Con una convocazione fissata per lunedì 15 settembre, la ditta Giovanna Sbiroli, diventata “Confezioni Putignanesi srl”, tenta in extremis di ristabilire, in un tentativo difficile, un dialogo con i suoi lavoratori e riprendere insieme un cammino tutto in salita.
Sono ventidue, la maggior parte donne, che al termine delle ferie, a fine agosto, non sono rientrati in fabbrica perché non c’è stato nessuno spiraglio, da parte della dirigenza, che desse loro la speranza di recuperare almeno una parte degli stipendi arretrati, fermi al mese dello scorso aprile.
Alla garantita continuità lavorativa non si era in grado di corrispondere il giusto salario. Rappresentati dal sindacato UILTEC Puglia-Bari, e sostenuti dal dirigente Stefano Laterza e Josè Mottola, avvocato lavorista, esasperati per promesse sempre venute meno, si sono ritrovati davanti ai cancelli dell’azienda la scorsa settimana per un sit-in di protesta.
Quattro ore ai bordi di una statale pericolosa per l’altissimo tasso veicolare, la 237 per Castellana Grotte, e striscioni di protesta, mentre dietro sventolano al vento le bandiere con le sigle sindacali che li supportano in tale vertenza, nel vano tentativo di essere ricevuti dalla dirigenza. Vertenza che s’incastra però con il periodo difficilissimo in cui si dibatte l’azienda che, dal 15 luglio scorso ha cambiato la sua denominazione sociale in: Confezioni Putignanesi srl.
Contestualmente, l’amministratrice unica della Società, Giovanna Carmela Sbiroli, investita di ampi poteri, ha inoltrato, presso la cancelleria della sezione fallimentare del Tribunale di Bari, richiesta di ammissione alla procedura di concordato preventivo con espressa riserva di presentare entro 120 giorni il piano di soluzione della crisi.
Dal 2011, la prima azienda in assoluto, nata a Putignano una sessantina di anni fa per creare abiti da sposa, ma anche confezioni per bambini e abiti di prima comunione, versa in grosse difficoltà, dovute sia alla diminuzione dei matrimoni, sia al drastico calo del suo fatturato. L’elevato costo del lavoro e il dover far fronte ai pesanti obblighi bancari mettono quella che è sempre nota come “la Giovanna Sbiroli” o, più comunemente, la "Esse GI", nell’incapacità di corrispondere una perfetta regolarità di stipendi. Situazione diventata con il tempo insostenibile per i suoi dipendenti.
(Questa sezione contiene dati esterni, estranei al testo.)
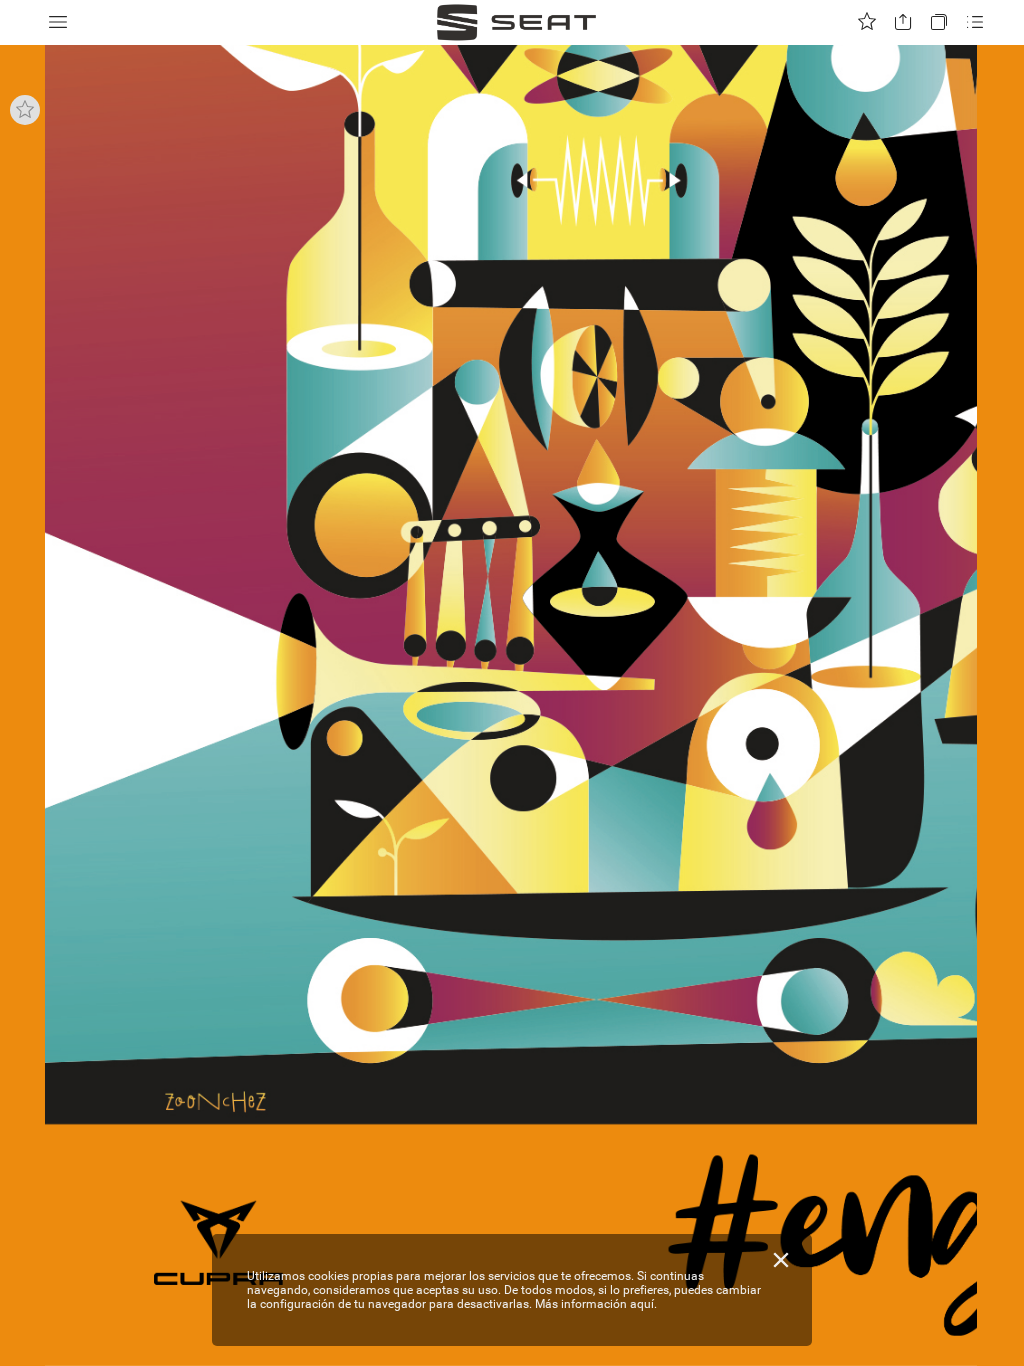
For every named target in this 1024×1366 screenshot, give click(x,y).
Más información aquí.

“Abbiamo lavorato per un anno con stipendio dimezzato, dice con rabbia una lavoratrice, per tentare di aiutare la nostra azienda, poi i pagamenti si sono diradati per cessare, nonostante le promesse, a metà giugno scorso”.
“Se si consegna, vi paghiamo, ci dicevano i titolari: Le fa eco un’altra lavoratrice, che disperata si chiede: “come si fa a continuare a lavorare senza essere pagati? E le bollette, i mutui, le spese di prima necessità come le paghiamo?”
Un’altra evidenzia: “Se ci sono commesse da evadere o da prendere, perché ci si ostina a non venire a patti?”
“Perché siamo in attesa che le procedure avviate siano espletate dagli organi competenti” è stata la laconica dichiarazione che siamo riusciti a strappare al figlio dell’amministratrice, Giampiero Lippolis.
“Nessuno vuole il male di nessuno”, dice Stefano Laterza della Uiltec Puglia, “non vogliamo affossare l’azienda perché anche per noi non è bello vederla andare a rotoli. Ma non si può invocare la Storia per non pagare chi vorrebbe ancora lavorare per la sua salvezza!” Intanto si guarda con ansia e rassegnazione, alla convocazione di lunedì prossimo.